**EXERCISE:**
Could you reproduce the lines below from the one with "You are a computer-use agent. Screen dimensions: 838x832" through the one with "Given: Select the 温度(℃) column header"? Keep both ends and add nothing.

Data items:
================================

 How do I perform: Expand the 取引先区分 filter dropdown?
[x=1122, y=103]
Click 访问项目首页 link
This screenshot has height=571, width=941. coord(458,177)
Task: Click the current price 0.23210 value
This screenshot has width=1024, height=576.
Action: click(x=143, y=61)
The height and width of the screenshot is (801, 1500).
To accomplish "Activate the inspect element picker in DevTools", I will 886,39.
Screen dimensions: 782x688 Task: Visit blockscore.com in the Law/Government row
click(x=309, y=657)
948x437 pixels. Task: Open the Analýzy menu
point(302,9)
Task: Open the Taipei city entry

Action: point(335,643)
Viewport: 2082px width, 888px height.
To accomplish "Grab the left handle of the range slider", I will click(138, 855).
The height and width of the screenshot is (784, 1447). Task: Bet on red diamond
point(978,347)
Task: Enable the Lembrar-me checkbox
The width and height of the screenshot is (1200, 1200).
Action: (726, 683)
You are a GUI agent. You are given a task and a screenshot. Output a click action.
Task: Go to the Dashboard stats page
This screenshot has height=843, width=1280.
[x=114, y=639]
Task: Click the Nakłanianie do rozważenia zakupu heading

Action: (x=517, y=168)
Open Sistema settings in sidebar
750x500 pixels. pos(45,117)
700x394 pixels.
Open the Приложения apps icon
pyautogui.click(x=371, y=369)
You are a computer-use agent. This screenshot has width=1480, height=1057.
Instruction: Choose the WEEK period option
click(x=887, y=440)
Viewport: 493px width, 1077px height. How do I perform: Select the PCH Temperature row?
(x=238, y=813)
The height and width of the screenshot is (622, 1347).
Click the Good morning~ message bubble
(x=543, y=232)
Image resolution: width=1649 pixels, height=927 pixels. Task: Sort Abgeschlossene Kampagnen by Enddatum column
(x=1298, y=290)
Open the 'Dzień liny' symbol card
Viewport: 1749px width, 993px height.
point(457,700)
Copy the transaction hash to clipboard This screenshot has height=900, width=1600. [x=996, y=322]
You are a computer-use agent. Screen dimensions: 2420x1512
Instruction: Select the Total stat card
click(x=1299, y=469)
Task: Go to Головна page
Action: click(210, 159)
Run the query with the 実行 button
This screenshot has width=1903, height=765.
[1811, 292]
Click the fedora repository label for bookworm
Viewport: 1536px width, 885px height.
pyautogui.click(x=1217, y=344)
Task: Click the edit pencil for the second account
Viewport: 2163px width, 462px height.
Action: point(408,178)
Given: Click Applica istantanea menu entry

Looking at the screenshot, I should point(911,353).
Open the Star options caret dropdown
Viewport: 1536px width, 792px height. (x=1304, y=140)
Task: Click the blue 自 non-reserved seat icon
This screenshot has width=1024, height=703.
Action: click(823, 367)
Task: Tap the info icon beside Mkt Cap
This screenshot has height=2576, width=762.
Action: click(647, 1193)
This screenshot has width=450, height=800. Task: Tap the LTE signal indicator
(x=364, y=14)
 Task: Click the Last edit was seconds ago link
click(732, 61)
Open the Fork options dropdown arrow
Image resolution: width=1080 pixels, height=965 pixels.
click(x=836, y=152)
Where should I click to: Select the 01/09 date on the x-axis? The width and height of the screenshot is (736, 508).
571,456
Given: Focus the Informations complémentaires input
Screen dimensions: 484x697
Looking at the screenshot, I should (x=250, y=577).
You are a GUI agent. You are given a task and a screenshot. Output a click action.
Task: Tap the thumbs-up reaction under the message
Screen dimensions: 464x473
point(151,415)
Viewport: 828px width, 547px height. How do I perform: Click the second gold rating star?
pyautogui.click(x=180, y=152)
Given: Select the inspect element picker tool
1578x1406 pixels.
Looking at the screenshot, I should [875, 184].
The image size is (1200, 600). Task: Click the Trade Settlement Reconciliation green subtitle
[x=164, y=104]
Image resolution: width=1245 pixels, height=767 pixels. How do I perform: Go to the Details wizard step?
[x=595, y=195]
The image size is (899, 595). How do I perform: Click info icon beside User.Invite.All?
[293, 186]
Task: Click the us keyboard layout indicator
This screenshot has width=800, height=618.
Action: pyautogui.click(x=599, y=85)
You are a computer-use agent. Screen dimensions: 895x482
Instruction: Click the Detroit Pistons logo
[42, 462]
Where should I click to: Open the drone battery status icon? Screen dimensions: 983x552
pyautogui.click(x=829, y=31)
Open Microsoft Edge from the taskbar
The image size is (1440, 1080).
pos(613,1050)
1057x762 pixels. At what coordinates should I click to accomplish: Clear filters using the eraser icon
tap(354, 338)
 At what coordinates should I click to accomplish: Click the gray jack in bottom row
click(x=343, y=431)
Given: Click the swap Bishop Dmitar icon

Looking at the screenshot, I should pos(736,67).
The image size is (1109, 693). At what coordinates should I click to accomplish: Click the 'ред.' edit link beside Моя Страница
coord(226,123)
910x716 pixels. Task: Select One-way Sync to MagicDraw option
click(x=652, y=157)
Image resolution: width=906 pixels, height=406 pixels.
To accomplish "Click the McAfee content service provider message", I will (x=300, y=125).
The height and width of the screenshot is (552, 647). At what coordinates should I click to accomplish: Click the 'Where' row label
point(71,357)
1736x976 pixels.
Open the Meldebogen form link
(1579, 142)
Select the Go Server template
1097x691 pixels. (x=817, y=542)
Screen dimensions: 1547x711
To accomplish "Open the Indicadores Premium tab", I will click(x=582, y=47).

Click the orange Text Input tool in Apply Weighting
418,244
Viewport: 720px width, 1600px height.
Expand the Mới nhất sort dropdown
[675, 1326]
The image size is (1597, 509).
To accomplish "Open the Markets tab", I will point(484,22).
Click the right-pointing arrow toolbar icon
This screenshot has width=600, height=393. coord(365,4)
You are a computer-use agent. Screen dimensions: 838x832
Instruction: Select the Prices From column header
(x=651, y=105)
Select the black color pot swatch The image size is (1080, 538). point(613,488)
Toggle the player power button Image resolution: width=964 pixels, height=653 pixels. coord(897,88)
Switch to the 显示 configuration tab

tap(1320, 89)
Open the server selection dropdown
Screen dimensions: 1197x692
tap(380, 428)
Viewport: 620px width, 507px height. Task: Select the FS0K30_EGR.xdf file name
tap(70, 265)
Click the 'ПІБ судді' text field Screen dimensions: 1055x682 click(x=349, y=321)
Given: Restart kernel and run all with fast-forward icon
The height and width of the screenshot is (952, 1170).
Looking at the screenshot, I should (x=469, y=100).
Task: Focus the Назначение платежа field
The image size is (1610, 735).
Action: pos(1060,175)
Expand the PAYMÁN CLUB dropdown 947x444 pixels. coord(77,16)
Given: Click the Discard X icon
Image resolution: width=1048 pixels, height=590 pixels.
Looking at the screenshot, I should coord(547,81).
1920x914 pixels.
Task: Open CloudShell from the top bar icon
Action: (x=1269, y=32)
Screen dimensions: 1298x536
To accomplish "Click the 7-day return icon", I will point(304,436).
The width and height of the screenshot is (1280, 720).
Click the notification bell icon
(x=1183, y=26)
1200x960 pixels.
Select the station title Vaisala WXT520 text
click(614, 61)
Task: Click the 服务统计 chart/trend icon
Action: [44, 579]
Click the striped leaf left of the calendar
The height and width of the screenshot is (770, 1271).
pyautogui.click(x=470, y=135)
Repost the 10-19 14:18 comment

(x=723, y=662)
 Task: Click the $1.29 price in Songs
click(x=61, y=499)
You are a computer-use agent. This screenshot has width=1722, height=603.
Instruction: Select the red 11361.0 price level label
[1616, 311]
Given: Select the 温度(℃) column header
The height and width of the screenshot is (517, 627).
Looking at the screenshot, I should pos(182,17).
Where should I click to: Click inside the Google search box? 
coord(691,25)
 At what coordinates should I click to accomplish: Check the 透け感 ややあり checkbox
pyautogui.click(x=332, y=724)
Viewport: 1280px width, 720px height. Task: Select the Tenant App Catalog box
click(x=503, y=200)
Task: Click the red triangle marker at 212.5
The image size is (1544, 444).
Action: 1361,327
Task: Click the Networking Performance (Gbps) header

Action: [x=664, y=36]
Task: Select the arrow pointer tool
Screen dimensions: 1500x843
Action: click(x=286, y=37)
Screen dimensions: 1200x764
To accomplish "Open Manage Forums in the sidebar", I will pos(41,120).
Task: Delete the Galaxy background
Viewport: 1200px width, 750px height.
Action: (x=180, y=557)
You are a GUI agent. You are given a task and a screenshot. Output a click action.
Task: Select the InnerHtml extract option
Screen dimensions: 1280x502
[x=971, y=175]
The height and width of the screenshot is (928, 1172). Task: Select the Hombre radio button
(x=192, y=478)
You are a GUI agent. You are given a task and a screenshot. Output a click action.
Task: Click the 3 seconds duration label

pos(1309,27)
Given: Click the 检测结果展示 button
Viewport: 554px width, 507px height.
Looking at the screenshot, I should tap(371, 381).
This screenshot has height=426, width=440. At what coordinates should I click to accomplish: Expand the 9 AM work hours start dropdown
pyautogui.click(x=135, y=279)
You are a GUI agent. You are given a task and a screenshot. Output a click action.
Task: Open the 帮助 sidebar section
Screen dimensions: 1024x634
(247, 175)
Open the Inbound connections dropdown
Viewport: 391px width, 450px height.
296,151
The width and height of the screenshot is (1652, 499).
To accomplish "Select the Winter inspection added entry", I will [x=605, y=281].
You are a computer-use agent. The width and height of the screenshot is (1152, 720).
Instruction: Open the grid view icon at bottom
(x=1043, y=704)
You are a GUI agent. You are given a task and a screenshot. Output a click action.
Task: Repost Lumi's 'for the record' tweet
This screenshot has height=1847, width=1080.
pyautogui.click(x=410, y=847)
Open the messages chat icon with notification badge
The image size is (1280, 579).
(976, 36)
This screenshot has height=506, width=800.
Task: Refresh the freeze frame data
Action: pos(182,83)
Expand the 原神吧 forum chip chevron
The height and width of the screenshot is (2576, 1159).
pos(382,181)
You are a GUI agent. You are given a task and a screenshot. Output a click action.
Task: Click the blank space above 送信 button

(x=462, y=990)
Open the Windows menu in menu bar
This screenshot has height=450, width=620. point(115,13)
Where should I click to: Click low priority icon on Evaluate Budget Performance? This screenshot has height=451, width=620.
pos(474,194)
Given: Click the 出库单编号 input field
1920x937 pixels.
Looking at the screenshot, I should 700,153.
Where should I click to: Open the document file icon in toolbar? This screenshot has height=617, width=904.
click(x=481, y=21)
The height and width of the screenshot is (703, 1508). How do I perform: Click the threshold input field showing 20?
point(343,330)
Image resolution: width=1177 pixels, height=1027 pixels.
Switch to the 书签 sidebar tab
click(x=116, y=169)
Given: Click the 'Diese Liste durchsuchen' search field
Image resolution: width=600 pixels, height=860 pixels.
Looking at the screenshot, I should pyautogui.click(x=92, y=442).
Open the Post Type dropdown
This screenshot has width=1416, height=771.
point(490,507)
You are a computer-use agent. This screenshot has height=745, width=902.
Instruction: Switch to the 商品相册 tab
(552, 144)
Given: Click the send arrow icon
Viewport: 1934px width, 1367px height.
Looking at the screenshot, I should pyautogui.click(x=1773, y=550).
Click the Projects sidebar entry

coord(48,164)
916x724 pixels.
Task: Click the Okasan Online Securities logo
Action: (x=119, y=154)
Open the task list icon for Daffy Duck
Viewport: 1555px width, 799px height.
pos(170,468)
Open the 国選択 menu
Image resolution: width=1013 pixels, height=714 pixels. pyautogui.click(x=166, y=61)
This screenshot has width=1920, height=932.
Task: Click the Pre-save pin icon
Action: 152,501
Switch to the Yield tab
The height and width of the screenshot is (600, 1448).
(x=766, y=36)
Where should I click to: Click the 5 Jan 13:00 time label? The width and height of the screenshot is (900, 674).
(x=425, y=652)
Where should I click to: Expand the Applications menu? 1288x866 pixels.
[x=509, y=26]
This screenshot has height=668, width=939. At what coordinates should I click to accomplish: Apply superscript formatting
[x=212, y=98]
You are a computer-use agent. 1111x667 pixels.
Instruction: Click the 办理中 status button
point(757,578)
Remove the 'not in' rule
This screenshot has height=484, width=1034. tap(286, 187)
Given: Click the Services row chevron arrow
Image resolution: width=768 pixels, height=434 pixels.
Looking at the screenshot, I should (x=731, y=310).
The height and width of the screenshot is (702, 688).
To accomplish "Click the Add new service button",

================================

**OUTPUT FOR THIS TASK:**
You are a computer-use agent. Screen dimensions: 838x832
Instruction: Select the Prices From column header
(x=651, y=105)
Select the black color pot swatch The image size is (1080, 538). point(613,488)
Toggle the player power button Image resolution: width=964 pixels, height=653 pixels. coord(897,88)
Switch to the 显示 configuration tab

tap(1320, 89)
Open the server selection dropdown
Screen dimensions: 1197x692
tap(380, 428)
Viewport: 620px width, 507px height. Task: Select the FS0K30_EGR.xdf file name
tap(70, 265)
Click the 'ПІБ судді' text field Screen dimensions: 1055x682 click(x=349, y=321)
Given: Restart kernel and run all with fast-forward icon
The height and width of the screenshot is (952, 1170).
Looking at the screenshot, I should (x=469, y=100).
Task: Focus the Назначение платежа field
The image size is (1610, 735).
Action: pos(1060,175)
Expand the PAYMÁN CLUB dropdown 947x444 pixels. coord(77,16)
Given: Click the Discard X icon
Image resolution: width=1048 pixels, height=590 pixels.
Looking at the screenshot, I should coord(547,81).
1920x914 pixels.
Task: Open CloudShell from the top bar icon
Action: (x=1269, y=32)
Screen dimensions: 1298x536
To accomplish "Click the 7-day return icon", I will point(304,436).
The width and height of the screenshot is (1280, 720).
Click the notification bell icon
(x=1183, y=26)
1200x960 pixels.
Select the station title Vaisala WXT520 text
click(614, 61)
Task: Click the 服务统计 chart/trend icon
Action: [44, 579]
Click the striped leaf left of the calendar
The height and width of the screenshot is (770, 1271).
pyautogui.click(x=470, y=135)
Repost the 10-19 14:18 comment

(x=723, y=662)
 Task: Click the $1.29 price in Songs
click(x=61, y=499)
You are a computer-use agent. This screenshot has width=1722, height=603.
Instruction: Select the red 11361.0 price level label
[1616, 311]
Given: Select the 温度(℃) column header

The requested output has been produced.